== Texto proporcionado ==
_ _ _ _ _

En noviembre de 1982, junto con dos amigos que no eran escaladores ni montañeros, sino marinos, pero les gustaba el tema de los viajes aventura, decidimos ir a escalar al macizo del Hoggar, cordillera del Assekrem, en el país de los Touareg, situado en el sur de Argelia, cerca de la frontera con Níger y en pleno centro del desierto del Sahara.


Las montañas del Hoggar constituyen un macizo de origen volcánico que se nos presenta en forma de agujas rocosas de un material similar al basalto. Son agujas, pináculos o domos, separadas unas de otras, algunas bastante aisladas en el interior de una inmensa planicie rocosa, y no demasiado grandes. La mayoría oscilan entre los cien y los trescientos metros de altitud sobre la llanura desértica. En el centro de la imagen, el grupo de los Tezoulag.


Apenas teníamos medios económicos, pero eran unas montañas sobre las que había leído algunas cosas y que siempre me habían atraído mucho, así que lié a estos dos amigos y decidimos ir. Teníamos una pequeña furgoneta Renault que a todas luces no era el vehículo más indicado para este viaje, pero con la inconsciencia que da la juventud la llenamos de trastos y allí que nos fuimos.

_ _ _ _ _

== Listado ==
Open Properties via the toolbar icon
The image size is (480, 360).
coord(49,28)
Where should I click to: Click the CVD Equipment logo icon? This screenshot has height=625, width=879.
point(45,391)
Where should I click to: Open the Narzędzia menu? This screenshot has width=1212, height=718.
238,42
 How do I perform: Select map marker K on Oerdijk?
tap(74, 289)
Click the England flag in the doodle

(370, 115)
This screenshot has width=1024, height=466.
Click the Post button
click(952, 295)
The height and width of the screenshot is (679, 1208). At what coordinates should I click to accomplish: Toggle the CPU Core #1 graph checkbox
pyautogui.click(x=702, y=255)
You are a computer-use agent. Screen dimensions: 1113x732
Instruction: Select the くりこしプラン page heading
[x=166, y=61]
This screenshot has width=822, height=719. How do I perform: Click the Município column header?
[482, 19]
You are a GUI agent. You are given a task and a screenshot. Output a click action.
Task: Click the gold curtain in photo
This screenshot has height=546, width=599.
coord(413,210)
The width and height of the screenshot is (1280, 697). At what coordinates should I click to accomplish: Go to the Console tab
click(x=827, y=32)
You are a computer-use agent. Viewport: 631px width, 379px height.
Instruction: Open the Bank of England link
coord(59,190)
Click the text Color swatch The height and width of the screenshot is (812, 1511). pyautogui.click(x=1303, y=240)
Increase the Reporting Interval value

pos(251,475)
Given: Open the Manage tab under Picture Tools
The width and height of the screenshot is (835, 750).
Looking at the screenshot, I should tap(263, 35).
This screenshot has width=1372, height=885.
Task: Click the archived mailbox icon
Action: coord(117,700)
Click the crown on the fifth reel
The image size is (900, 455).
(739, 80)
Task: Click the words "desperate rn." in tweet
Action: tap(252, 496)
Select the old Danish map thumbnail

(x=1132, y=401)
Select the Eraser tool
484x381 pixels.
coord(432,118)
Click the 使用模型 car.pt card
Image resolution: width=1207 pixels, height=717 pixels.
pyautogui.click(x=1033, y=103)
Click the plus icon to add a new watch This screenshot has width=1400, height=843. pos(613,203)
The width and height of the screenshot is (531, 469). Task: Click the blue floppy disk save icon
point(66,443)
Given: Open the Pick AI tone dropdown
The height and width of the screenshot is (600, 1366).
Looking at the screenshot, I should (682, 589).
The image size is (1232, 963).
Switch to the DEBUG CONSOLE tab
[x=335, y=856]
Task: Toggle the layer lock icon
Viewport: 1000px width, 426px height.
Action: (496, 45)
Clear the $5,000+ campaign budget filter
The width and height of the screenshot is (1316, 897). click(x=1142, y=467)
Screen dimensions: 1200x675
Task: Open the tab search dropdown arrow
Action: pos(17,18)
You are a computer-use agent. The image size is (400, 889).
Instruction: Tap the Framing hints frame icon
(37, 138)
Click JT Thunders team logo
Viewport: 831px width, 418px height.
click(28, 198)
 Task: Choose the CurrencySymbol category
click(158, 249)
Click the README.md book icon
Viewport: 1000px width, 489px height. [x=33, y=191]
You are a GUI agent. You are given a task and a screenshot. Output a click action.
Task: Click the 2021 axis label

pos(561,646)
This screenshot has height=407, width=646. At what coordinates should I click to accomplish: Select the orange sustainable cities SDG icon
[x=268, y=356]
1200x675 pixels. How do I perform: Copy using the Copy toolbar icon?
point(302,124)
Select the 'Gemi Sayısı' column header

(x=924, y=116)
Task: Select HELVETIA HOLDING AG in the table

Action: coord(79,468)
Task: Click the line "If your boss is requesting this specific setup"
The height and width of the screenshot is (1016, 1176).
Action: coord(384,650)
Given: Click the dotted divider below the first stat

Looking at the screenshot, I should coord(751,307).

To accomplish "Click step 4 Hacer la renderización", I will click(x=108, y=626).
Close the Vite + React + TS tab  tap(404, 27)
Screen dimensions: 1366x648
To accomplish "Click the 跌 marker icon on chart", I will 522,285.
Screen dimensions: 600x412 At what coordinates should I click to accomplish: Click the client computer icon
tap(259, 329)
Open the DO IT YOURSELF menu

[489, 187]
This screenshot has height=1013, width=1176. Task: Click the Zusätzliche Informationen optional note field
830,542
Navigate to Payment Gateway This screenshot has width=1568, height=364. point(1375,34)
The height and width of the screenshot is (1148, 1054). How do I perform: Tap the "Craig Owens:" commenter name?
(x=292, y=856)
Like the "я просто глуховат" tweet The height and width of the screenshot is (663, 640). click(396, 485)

_ _ _ _ _

== Objetivo planteado ==
¿Puedes devolver, copiado literalmente del relato del viaje al Hoggar, el fragmento que va desde "Apenas teníamos medios" hasta "que nos fuimos.", ambos incluidos? El listado es material independiente y aparte.

== En respuesta ==
Apenas teníamos medios económicos, pero eran unas montañas sobre las que había leído algunas cosas y que siempre me habían atraído mucho, así que lié a estos dos amigos y decidimos ir. Teníamos una pequeña furgoneta Renault que a todas luces no era el vehículo más indicado para este viaje, pero con la inconsciencia que da la juventud la llenamos de trastos y allí que nos fuimos.